During that early training, I did nothing different based on his breed or size. I rarely do with any dog. Socialization is the same, in my opinion, for Rottweilers, Golden Retrievers, Springer Spaniels, Great Danes, and Chihuahuas. A sit is a sit and a down is a down. The protocol for teaching “leave it” doesn’t change based on breed.
When a client comes to me with a bully breed, herder, or Chow puppy, it’s true that I stress the importance of early socialization. However, I do the very same thing with Labs, Poodles, and Basset Hounds. While certain breeds will get more societal grief for being undersocialized, aggressive, or ill-mannered, I don’t think that means it’s okay to ignore the early socialization and training of dogs perceived to be “easier breeds.”

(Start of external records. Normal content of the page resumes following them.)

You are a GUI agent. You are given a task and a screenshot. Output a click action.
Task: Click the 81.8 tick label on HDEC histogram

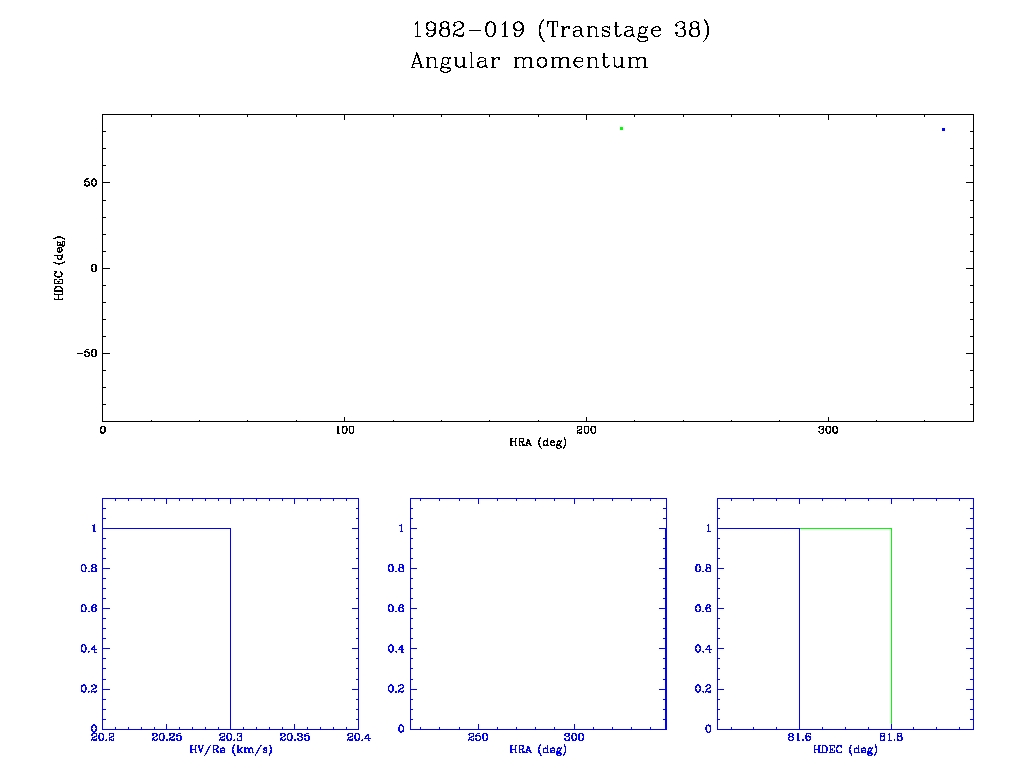click(x=891, y=737)
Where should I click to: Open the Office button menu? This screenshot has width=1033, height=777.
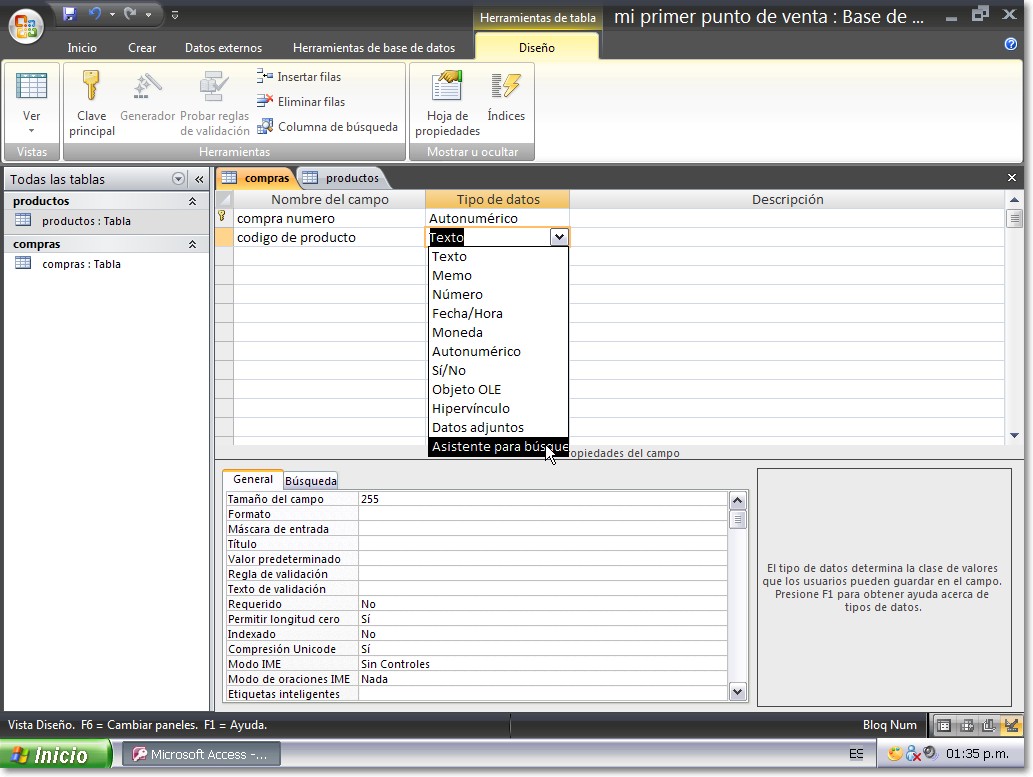click(25, 27)
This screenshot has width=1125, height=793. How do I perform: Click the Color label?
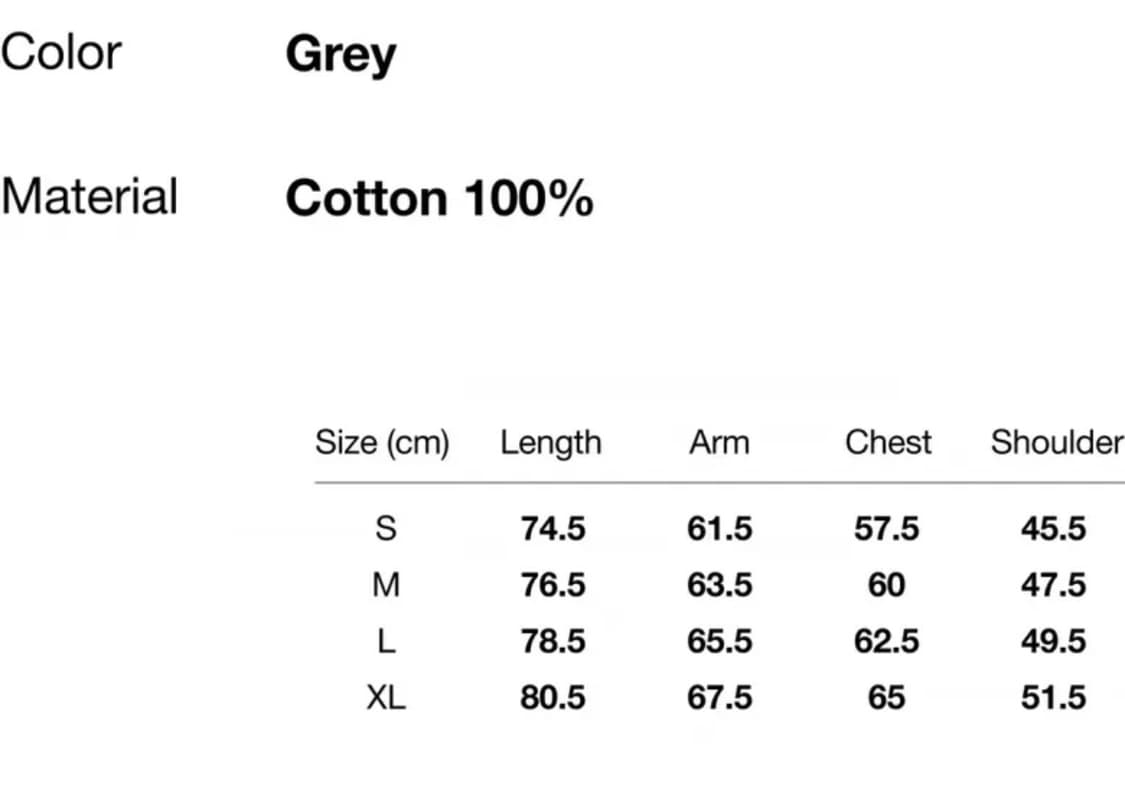click(x=61, y=52)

Walker is a huge dog, so it was important that he learn to walk nicely on leash. Otherwise, walks would be very painful for the human. But it’s equally important that a Chihuahua or Yorkie is walking nicely on leash. Pulling on leash can be annoying and makes any walk with any dog less enjoyable. Increased arousal while walking can lead to leash reactivity, more barking, and a total lack of control. This isn’t enjoyable for dog or human regardless of the breed of dog.

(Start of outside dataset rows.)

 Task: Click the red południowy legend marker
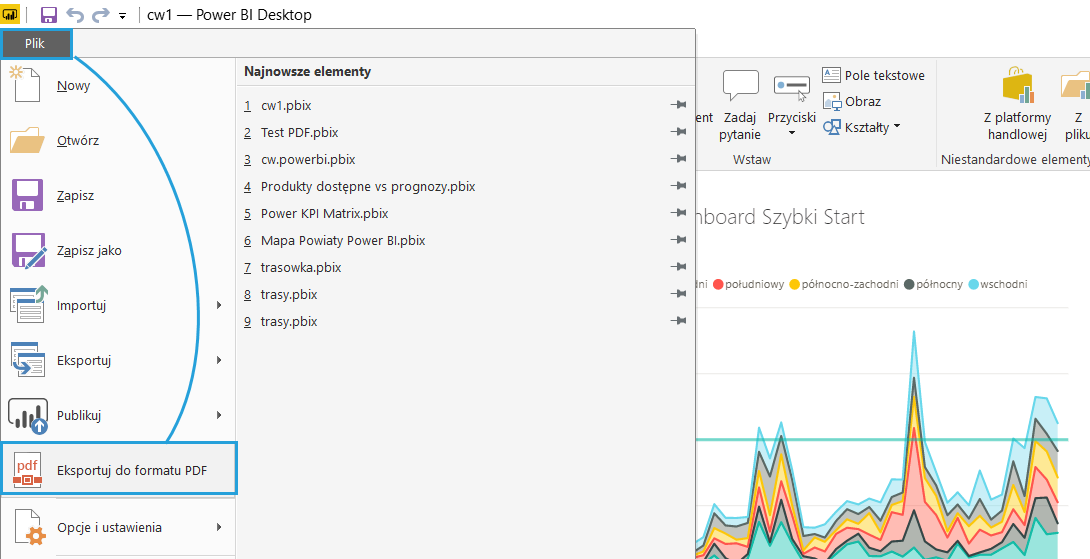[718, 285]
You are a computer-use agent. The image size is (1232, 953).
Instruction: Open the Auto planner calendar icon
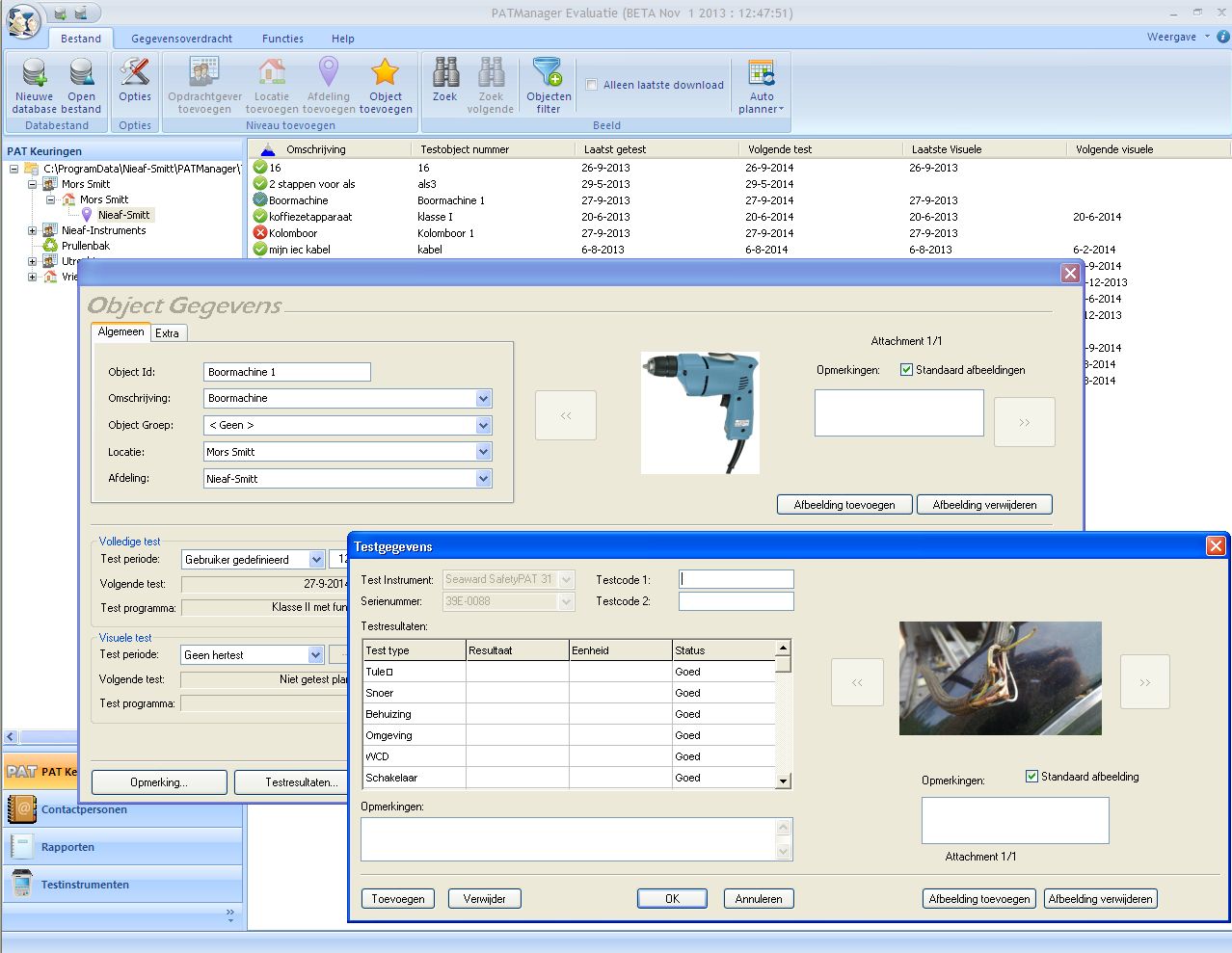pos(761,73)
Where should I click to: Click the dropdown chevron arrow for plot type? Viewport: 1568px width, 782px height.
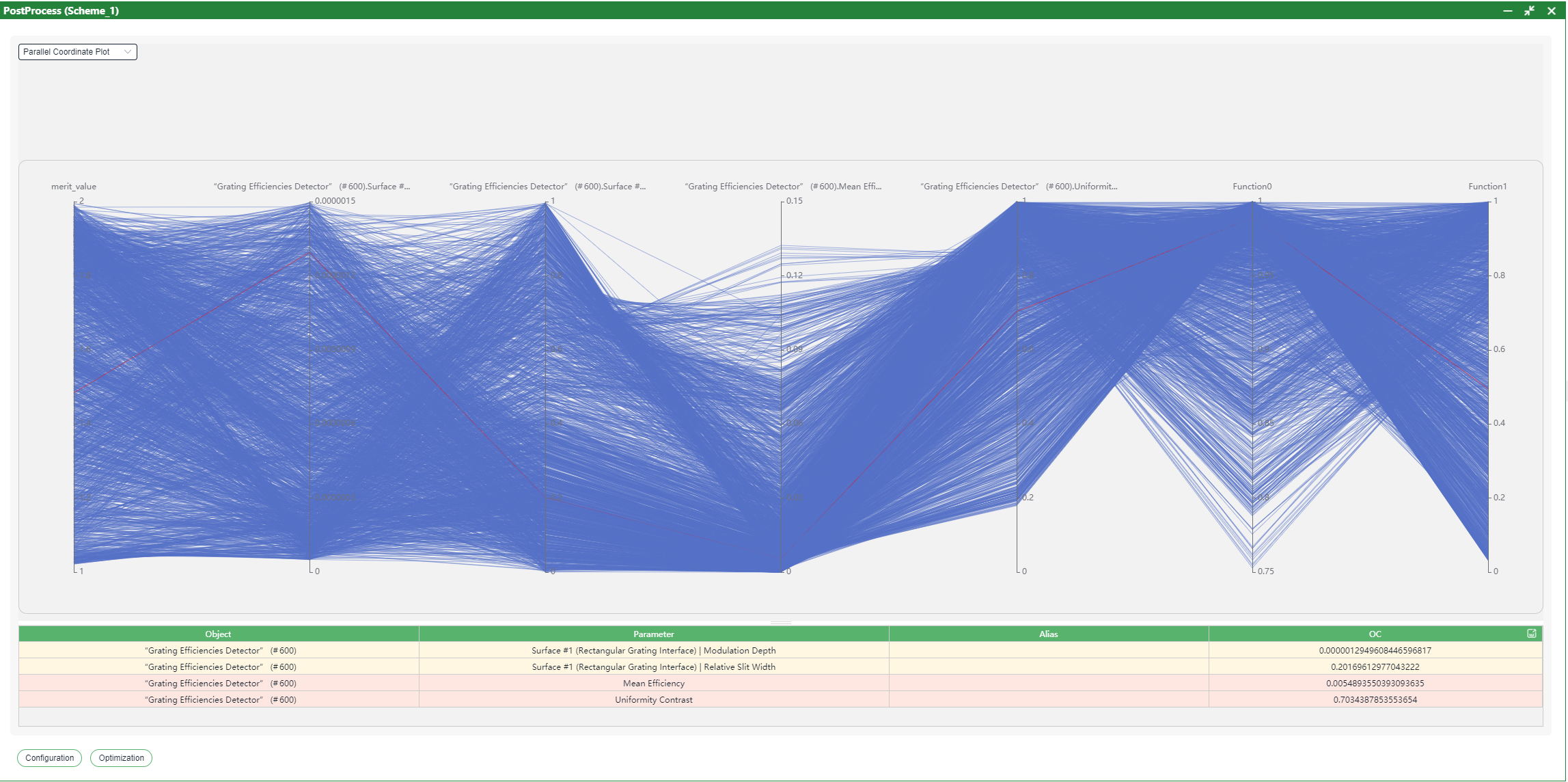(x=128, y=52)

Because a lot of people have the false impression that Rottweilers are aggressive, it was very important that Walker be friendly with all animals and humans of any kind. He was well-socialized to children, the elderly, people in hats, people in uniform, people of color, men with facial hair, sunglasses, cats, dogs and even horses, chickens and ducks. This dog is bomb proof, seriously.
While a Cavalier King Charles is expected to be friendly, is it any less devastating to an owner when his adorable Cavalier bites children? Sure, they tend to do better with kids than some breeds without special attention to socialization, but by the time we find out that they needed some extra exposure, it’s often too late.

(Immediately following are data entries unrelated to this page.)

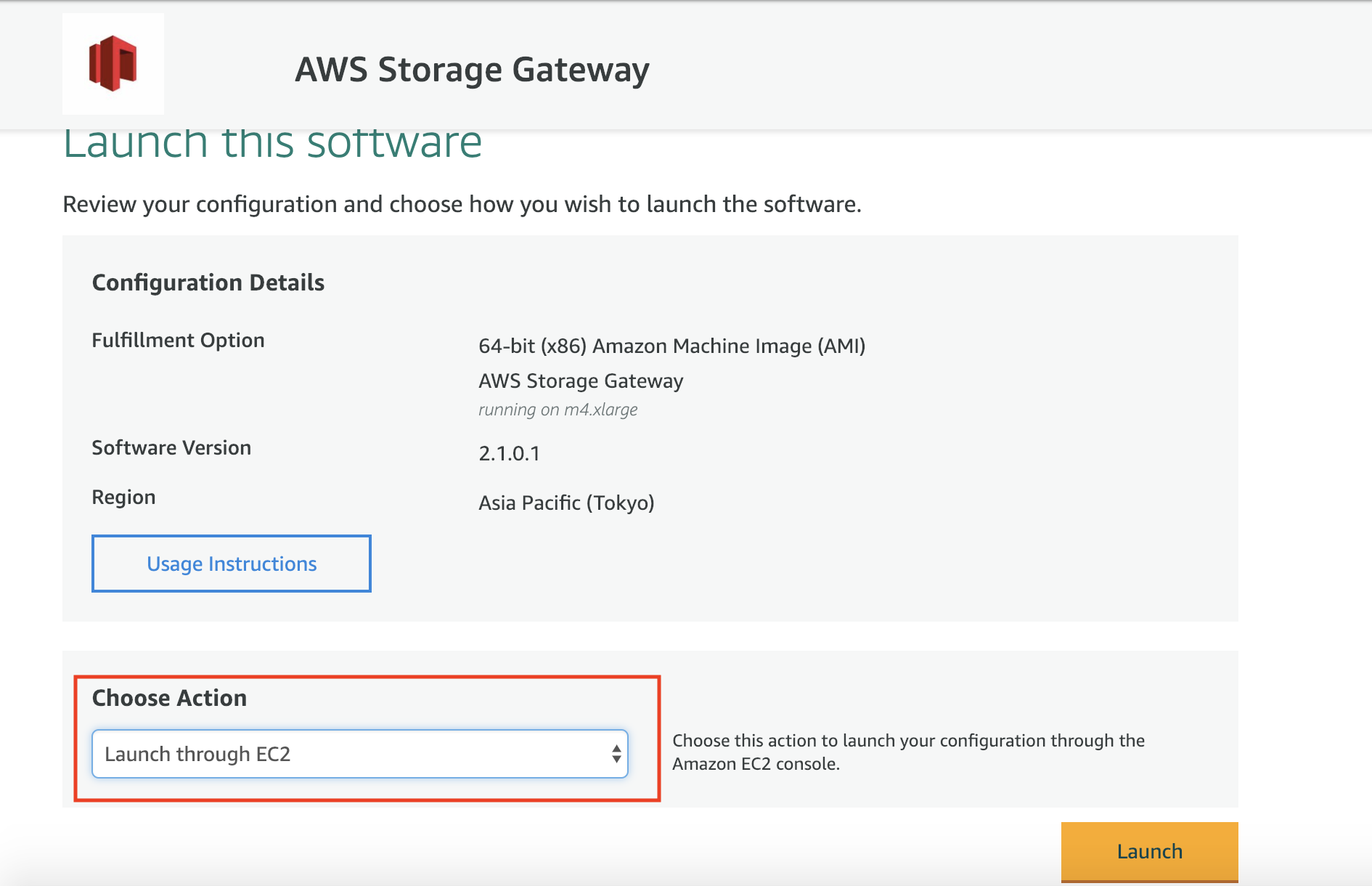Click the AWS Storage Gateway header title
Viewport: 1372px width, 886px height.
(471, 70)
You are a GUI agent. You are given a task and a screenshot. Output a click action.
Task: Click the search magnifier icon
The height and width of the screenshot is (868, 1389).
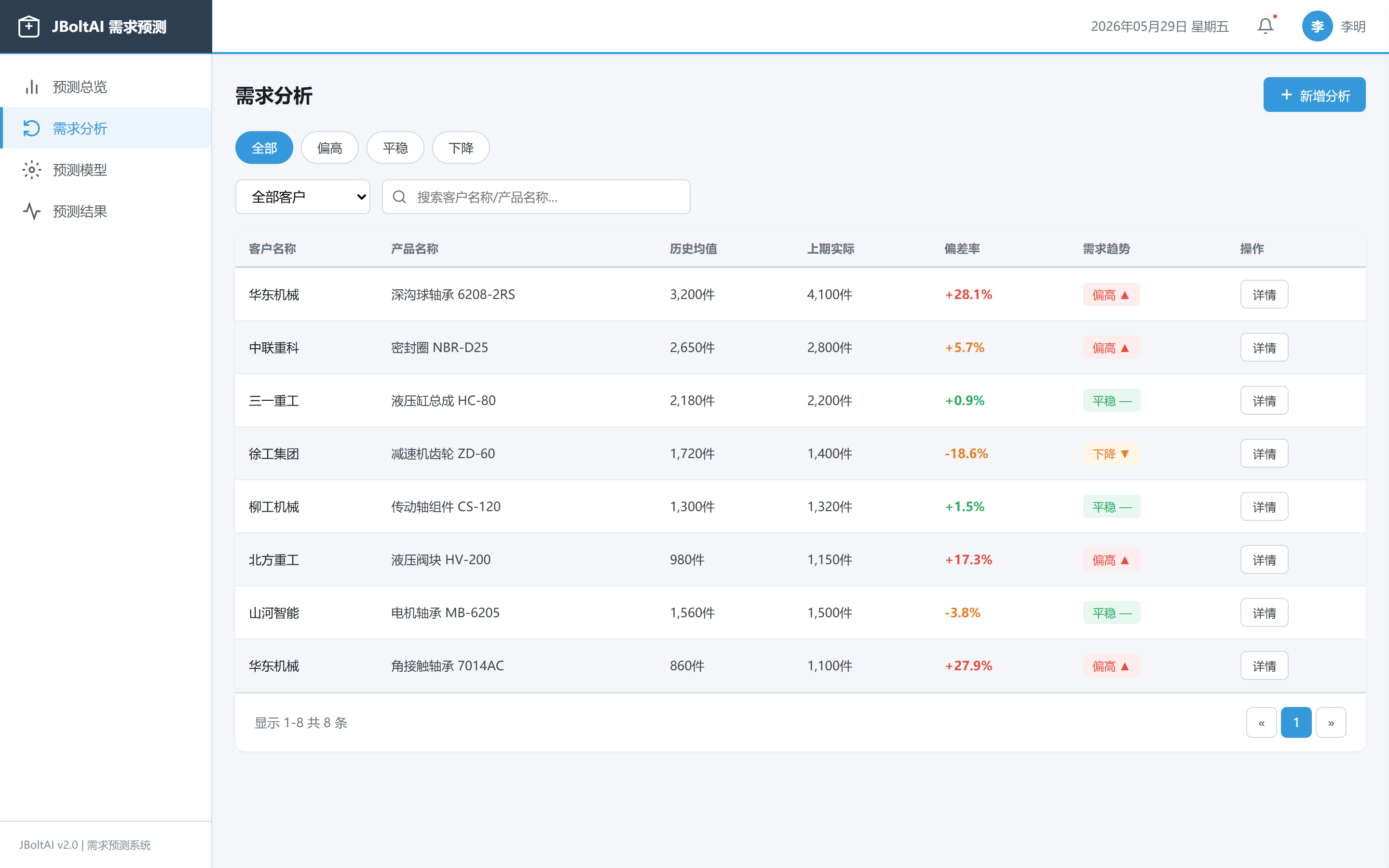point(399,197)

Breed biases and reliance on breed tendencies is a two-way street. I don’t mind so much that people with German Shepherds, cattle dogs or Chows might be more concerned about preventative socialization, because the result will be a better socialized dog. What worries me is the other side of the coin where the person with a Boxer, Golden Retriever or Havanese assumes that their dog will naturally be friendly without the need for early, positive exposure. It’s possible, maybe even likely, but we won’t know for sure until a problem arises.
Some dog owners, and trainers, go so far as to excuse problem behavior because it is a breed tendency. Chows, German Shepherds and cattle dogs are breeds that suffer this. Because the human expects the dog to be shy, aggressive or aloof, they choose to rearrange the dog’s world to fit what they believe is normal for the dog, instead of preparing the dog for dealing with the world more successfully. So, when a Chow puppy shies away from a child, its owner may say, “Oh, that’s just how Chows are. Wait for him to come to you, and don’t worry if he doesn’t.”
I think one should worry! Yes, Chows tend to be aloof with no intervention. All the more reason to have children tossing treats to the Chow puppy, petting the puppy appropriately and helping the puppy learn that kids are awesome! Yes, German Shepherds often bark at new people or things they find to be scary. All the more reason to take the time to pair the scary things with super-tasty treats and help the German Shepherd feel safer in the world he has to live in.
And yes, the Golden Retriever puppy will likely love everyone she ever meets, with or without much effort in socialization and training. It is just as possible that she will not, or that she will be afraid of kids, men with hats or small dogs. All the more reason to make sure that she is just as well-socialized as my Rottie, Walker.
Besides socialization, we also have the issue of training manners like loose-leash walking, sits, downs, door manners and such. We all know that some breeds require a heavier hand, harsher instruction and a strong leader, right? Wrong. Every species, and every breed of dog can learn what they need to learn through the use of positive reinforcement training.
I am not fool enough to believe that dogs should never be punished, but that punishment never needs to be scary or painful, no matter what breed you’re working with. Walker has excellent manners and has never been punished with anything more than the withholding of the reward, a bit of scowl on my face and a repeat of the cue. That’s it, and I’ve never had to do it often.
It is no more difficult to teach a Rottweiler puppy to heel for cheese than it is to teach a Border Collie puppy. The principles are exactly the same. Of course, there are individual differences with any dog when it comes to motivation and timing, but a Rottweiler has no more need for leash jerks or painful collars simply because they are a Rottweiler.
There is only one reason, as I see it, that breed should come into play. That is to present to the world the truth of the breeds who are often maligned by societal opinion. This would include the Pit Bull, Rottie, German Shepherd, Chow, Australian Cattle Dog, Doberman, Jack Russell, and many others. That truth is that they are simply dogs who are as capable of being as sweet and well-mannered as my lovable Walker.